近くに住む母峰子と一緒に行くカラオケ教室では〈サイゴン・スコール〉が十八番だ。
そんなある日「独身部屋」と名づけられた201号室に若い男性が入居してくる。


<感想など>
一見、登場人物は平凡な人々ばかりで、描かれているのも日常茶飯事だ。特別に大きな事件が起きるわけでもなく、大きな山場があるわけでもない。
しかし読み終わると、一つ一つの出来事が深く胸に刻み込まれているのがわかる。
なぜだろう…
そう考えた時、前言を撤回したくなった。
やはり彼らは平凡ではないし、出来事も日常茶飯事ではない。
矛盾しているかもしれないけれど。
これは作者の筆のなせる技ではないだろうか。
「感涙の最終回」まではすべてを、淡々と、抑えに抑えて綴ろうとしているのではないだろうか。
ラストまで読んで初めて、淡々と進んできた出来事の大きさに気づく、というわけだ。

帚木蓬生氏の他作品同様、女性の心理が丁寧に描きだされている。
例えば、自慢気な奥さんとの会話を早々と切り上げる様子や、「汚部屋」の住人に対する嫌悪感、〈サイゴン・スコール〉を歌うときの気持ちなどなど。
女性独特の心模様が、どうしてこんなに細かく表現できるのだろう。

それに比べ、相手の男性、有馬さんの描写は表面的だ。

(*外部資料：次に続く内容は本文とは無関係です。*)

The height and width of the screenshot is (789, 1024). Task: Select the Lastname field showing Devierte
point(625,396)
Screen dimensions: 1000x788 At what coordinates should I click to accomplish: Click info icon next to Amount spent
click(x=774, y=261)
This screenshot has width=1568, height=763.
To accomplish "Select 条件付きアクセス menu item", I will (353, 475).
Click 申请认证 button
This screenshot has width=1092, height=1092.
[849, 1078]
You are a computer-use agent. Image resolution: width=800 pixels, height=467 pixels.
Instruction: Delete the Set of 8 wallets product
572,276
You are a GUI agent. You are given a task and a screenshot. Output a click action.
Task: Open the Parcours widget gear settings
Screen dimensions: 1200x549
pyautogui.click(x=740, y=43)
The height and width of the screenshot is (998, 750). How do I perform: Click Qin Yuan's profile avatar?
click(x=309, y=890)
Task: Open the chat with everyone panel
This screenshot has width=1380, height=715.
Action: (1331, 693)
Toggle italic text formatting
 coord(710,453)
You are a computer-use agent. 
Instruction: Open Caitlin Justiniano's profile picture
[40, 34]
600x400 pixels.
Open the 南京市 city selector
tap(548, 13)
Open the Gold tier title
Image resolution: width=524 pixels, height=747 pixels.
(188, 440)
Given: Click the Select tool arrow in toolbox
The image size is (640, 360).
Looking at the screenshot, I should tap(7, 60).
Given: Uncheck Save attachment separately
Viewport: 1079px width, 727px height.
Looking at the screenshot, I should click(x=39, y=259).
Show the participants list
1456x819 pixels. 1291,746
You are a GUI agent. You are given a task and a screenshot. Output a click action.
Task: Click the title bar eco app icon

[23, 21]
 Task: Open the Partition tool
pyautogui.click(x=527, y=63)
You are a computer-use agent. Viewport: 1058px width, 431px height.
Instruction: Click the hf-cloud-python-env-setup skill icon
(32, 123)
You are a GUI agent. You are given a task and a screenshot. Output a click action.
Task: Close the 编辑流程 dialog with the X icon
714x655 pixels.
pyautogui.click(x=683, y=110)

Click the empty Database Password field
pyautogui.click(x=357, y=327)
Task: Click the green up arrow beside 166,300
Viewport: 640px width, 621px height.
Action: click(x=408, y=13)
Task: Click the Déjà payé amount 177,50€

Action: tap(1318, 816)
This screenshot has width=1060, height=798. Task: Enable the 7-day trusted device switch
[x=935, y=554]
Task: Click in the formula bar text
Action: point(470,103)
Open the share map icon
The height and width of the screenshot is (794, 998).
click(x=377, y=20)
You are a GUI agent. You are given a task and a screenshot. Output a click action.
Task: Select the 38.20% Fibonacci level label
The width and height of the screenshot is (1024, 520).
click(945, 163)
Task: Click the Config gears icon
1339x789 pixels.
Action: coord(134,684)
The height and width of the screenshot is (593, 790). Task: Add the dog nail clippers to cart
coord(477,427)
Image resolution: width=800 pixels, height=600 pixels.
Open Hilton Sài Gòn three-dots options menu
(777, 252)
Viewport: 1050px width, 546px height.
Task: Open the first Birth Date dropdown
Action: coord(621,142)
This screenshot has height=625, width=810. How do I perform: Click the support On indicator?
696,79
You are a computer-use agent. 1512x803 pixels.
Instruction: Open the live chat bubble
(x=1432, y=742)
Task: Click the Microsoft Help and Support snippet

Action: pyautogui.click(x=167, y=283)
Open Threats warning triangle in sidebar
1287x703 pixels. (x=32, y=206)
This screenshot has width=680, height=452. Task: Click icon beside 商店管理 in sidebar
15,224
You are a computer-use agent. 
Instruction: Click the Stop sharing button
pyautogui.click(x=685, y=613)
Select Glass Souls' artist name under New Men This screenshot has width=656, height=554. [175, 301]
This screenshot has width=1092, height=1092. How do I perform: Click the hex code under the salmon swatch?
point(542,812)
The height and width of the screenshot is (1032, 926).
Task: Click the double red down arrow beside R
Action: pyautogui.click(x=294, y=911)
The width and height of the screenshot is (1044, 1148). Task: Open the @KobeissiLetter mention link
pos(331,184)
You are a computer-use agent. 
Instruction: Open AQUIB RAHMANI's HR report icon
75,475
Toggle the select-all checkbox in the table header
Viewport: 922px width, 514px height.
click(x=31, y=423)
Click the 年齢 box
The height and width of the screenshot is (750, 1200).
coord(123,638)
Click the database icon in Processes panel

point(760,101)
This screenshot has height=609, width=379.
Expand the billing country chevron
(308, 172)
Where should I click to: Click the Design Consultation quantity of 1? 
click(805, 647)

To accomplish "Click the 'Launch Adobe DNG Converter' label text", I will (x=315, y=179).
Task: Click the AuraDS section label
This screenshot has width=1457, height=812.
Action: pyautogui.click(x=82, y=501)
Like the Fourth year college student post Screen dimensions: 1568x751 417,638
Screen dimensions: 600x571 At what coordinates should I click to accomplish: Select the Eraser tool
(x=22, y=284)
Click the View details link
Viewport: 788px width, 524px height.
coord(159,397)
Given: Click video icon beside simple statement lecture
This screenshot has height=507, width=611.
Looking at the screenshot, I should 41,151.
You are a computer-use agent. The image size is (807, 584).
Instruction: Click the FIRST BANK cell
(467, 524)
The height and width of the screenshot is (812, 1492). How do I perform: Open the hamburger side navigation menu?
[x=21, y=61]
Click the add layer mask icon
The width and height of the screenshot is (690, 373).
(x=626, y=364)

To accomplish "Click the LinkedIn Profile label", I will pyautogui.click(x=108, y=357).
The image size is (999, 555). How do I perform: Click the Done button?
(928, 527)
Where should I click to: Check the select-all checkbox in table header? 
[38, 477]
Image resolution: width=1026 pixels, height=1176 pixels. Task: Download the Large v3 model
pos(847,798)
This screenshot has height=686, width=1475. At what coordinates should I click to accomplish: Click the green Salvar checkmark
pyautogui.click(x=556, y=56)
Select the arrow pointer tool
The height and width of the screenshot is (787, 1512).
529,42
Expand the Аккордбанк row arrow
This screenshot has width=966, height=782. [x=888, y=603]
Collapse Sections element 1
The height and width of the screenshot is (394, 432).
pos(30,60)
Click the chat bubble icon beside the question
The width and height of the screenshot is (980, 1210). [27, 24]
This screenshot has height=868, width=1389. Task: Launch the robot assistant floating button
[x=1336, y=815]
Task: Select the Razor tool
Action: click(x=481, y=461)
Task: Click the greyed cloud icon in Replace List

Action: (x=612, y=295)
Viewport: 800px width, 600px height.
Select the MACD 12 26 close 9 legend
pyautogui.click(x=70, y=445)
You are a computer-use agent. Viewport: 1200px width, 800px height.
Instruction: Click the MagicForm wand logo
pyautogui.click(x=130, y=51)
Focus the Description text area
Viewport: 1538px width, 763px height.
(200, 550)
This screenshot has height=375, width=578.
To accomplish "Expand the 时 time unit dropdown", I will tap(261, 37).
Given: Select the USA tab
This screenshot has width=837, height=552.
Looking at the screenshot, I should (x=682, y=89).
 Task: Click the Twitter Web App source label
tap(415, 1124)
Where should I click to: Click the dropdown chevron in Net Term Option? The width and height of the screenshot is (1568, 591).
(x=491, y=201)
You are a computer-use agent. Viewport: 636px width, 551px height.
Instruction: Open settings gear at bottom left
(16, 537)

好人物で、スーパーの仕事に熱心で、お年寄りの相手が上手。20代後半という若さの割には落ち着いている。
それくらいだ。
ところで有馬さんの氏名は「有馬生馬」。
もしかして「白馬の王子」とかけてる?作者はパロディのつもりなのか。
もっとも有馬さんが乗っているのは青い乗用車だが。
こんな連想をすると、しっとりとした物語なのに笑いがこみ上げてくる。

もう一度元に戻るが、やはり彼らは非凡だ。
主人公時子の面倒見のよさは並みではない。
スタイルはいい、歌はうまい、料理も上手。思いやりにあふれている。
ヒロインに値する女性である。
有馬さんも美男子だ。こんな人いるのか?と思うほど人間ができている。
やはりドラマだ。

小説を読んで感動すると、よく実写版を想像する。しかしこの物語に限っては映像を観たいと思わない。
魅力あふれる人物たちの姿を、文字列の中を泳ぎながら思う存分想像したい。
季節の移ろいを、折り重なる言葉から感じてみたい。

そして。月下老人はやっぱりいたのだ、と思う。

コメント

同感です

ぼくははじめてこの作家を読みました。女流の恋愛ものはそうとう読んでいましたが、この作品は性愛の場面がなくて心理の細やかさのみで見せてくれてよかったです。
たんたんと来た流れが最後になって逆流もあり、芸のある作家だと思いました。
あなたがここで書いている文章にもひかれました。この本の本質をよくとらえていると感じました。

再読したいです

天地わたるさん、こんにちは♪
読んでからだいぶたつのでかなり忘れてしまっていますが、
読後感のよさは覚えています。
いただいたコメントを拝見し、自分のレビューを読み返して、
その時の湧き出るような感動を、思い出しました。
帚木蓬生作品では、医療を扱った物語を多く読んできたので、
このような日常を淡々と描いた話は異色だと感じました。
また読んでみたい作品の一つです。
コメント、ありがとうございました。